The reconstituted brigade took part in the following actions:
- Hundred Days Offensive 1918:
  - Final Advance in Flanders, 28 September–19 October; 27 October–10 November
  - Fifth Battle of Ypres 28 September–2 October.

==Disbandment==
After the Armistice, the division was engaged in road repair and refresher courses for men returning to civilian trades. Demobilisation proceeded rapidly during January and February 1919, and its units were reduced to cadre strength by March.
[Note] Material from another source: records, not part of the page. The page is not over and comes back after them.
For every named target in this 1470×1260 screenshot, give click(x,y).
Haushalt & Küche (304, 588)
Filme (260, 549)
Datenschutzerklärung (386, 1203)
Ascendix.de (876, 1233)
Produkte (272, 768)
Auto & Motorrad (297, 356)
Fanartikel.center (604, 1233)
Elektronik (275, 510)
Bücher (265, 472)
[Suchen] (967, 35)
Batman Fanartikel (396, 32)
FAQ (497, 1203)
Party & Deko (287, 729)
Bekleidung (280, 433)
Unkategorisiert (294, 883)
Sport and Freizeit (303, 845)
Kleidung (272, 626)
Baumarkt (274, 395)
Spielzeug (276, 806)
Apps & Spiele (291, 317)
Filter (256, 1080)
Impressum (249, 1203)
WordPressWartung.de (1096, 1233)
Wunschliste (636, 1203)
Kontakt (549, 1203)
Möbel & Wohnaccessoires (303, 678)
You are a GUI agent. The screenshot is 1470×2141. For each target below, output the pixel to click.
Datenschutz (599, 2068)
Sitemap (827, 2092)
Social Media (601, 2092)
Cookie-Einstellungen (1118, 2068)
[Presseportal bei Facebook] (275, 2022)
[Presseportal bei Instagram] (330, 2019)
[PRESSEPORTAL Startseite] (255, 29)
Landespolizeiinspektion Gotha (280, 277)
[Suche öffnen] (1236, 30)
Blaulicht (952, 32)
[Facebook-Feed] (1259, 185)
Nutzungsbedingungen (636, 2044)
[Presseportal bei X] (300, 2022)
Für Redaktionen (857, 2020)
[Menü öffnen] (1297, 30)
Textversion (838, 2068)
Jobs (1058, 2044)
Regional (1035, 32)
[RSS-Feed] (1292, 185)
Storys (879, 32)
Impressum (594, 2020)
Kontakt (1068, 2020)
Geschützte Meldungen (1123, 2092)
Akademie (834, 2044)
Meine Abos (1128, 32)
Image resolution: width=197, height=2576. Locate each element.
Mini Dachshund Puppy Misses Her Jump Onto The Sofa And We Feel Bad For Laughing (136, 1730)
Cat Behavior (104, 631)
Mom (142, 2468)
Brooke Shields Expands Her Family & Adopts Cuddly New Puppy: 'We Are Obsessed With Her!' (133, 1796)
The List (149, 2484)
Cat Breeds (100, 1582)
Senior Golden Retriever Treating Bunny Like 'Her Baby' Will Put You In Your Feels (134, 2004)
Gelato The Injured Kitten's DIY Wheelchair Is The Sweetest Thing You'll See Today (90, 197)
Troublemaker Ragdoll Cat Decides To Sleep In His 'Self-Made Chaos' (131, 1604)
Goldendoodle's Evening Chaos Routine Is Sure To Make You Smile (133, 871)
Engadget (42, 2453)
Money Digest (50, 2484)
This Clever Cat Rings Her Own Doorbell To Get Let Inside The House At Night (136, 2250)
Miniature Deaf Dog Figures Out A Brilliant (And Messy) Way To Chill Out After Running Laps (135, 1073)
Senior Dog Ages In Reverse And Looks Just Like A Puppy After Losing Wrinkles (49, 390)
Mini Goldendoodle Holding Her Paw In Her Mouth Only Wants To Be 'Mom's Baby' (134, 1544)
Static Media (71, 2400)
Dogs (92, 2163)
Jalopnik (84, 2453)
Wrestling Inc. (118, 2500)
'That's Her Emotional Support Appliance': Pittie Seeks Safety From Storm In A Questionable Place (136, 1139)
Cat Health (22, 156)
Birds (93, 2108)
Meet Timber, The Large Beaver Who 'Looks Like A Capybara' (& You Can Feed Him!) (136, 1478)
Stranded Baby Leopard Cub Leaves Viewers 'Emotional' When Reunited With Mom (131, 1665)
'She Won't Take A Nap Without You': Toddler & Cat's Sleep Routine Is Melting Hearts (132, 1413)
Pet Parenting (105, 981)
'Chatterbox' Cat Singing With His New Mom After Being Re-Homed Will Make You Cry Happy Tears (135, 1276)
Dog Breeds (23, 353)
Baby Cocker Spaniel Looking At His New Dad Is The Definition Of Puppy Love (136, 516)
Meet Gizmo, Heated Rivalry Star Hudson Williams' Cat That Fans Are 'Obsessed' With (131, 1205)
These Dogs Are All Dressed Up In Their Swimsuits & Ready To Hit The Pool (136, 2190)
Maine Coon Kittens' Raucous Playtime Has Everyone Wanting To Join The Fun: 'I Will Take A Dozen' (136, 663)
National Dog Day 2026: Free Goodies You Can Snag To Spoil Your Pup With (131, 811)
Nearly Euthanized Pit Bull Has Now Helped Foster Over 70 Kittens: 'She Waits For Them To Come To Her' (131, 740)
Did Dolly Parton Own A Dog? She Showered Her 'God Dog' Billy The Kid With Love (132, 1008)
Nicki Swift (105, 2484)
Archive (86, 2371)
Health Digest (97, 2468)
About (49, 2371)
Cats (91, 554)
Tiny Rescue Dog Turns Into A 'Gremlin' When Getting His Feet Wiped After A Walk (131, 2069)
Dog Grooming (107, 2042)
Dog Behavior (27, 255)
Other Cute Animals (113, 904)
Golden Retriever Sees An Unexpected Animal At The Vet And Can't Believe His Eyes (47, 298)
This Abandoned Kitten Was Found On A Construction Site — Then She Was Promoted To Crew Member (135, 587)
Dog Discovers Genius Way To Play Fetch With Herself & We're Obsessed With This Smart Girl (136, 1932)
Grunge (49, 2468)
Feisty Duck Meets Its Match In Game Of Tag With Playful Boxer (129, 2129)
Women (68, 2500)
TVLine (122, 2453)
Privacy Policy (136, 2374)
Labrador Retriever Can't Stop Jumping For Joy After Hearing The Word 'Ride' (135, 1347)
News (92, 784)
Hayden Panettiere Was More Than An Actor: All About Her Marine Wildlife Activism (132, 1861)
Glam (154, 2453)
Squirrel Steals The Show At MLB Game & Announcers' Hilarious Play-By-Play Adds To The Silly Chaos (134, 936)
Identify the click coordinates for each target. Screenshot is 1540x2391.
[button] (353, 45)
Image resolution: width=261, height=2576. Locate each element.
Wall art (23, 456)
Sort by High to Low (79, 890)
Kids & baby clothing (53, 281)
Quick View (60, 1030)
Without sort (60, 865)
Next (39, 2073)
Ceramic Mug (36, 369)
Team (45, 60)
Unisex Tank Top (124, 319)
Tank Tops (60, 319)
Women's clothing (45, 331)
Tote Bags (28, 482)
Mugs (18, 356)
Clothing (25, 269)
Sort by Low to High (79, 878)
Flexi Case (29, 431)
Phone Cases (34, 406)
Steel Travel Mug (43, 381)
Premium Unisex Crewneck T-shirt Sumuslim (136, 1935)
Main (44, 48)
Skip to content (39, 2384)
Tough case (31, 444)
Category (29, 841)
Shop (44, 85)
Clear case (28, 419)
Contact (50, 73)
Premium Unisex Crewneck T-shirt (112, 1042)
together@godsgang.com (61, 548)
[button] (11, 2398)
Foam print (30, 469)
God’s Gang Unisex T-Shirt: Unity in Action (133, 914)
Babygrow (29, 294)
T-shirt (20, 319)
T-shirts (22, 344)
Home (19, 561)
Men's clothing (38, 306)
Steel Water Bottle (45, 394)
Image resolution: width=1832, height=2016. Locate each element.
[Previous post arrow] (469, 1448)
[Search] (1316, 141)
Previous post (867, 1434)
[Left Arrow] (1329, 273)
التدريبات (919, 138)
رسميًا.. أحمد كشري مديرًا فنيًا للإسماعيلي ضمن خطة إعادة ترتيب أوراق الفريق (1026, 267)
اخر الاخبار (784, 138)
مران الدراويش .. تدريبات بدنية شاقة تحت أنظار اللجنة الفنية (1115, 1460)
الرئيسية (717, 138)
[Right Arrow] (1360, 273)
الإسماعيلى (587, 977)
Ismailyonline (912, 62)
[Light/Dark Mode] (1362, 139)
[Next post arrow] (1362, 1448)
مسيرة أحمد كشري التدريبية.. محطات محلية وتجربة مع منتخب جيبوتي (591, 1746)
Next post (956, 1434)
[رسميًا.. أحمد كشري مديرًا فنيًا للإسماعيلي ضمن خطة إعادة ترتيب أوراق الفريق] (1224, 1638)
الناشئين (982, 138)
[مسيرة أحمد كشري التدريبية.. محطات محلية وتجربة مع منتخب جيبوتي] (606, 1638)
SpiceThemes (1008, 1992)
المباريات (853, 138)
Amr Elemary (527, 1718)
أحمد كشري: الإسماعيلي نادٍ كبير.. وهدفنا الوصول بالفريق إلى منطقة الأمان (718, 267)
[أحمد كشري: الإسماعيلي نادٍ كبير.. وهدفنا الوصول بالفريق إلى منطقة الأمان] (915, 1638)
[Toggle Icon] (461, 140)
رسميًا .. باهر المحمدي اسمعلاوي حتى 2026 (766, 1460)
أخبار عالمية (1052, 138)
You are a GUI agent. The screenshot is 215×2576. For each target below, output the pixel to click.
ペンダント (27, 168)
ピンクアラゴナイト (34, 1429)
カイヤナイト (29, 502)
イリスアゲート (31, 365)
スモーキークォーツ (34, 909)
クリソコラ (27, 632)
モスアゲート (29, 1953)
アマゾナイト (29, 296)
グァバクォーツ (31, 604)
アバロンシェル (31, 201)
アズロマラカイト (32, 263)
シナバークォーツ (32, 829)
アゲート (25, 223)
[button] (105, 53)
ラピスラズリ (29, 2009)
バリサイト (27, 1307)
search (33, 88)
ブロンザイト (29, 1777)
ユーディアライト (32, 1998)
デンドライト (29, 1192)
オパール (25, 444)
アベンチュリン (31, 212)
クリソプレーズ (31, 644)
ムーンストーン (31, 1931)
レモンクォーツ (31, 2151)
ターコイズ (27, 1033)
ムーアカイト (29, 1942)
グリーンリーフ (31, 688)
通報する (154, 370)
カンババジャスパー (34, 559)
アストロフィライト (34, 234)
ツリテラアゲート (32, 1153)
The final cadres disappeared during May.

==Commanders==
The following officers commanded 121 Brigade during the First World War:
- Brigadier-General J. Campbell (from 7 October 1915)
- Brigadier-General W.B. Garnett (from 27 April 1918)
- Brigadier-General G.C. Stubbs (from 17 September 1918)

==Second World War==
121 Brigade was never reformed, but the number was used for deception purposes during the Second World War. 30th Battalion Norfolk Regiment, a line of communication unit serving in 43rd Brigade in Sicily and composed mainly of men below Medical Category 'A', was redesignated '121st Infantry Brigade' and acted as if it were a full brigade in an equally fictitious '40th Infantry Division' from November 1943 until May 1944.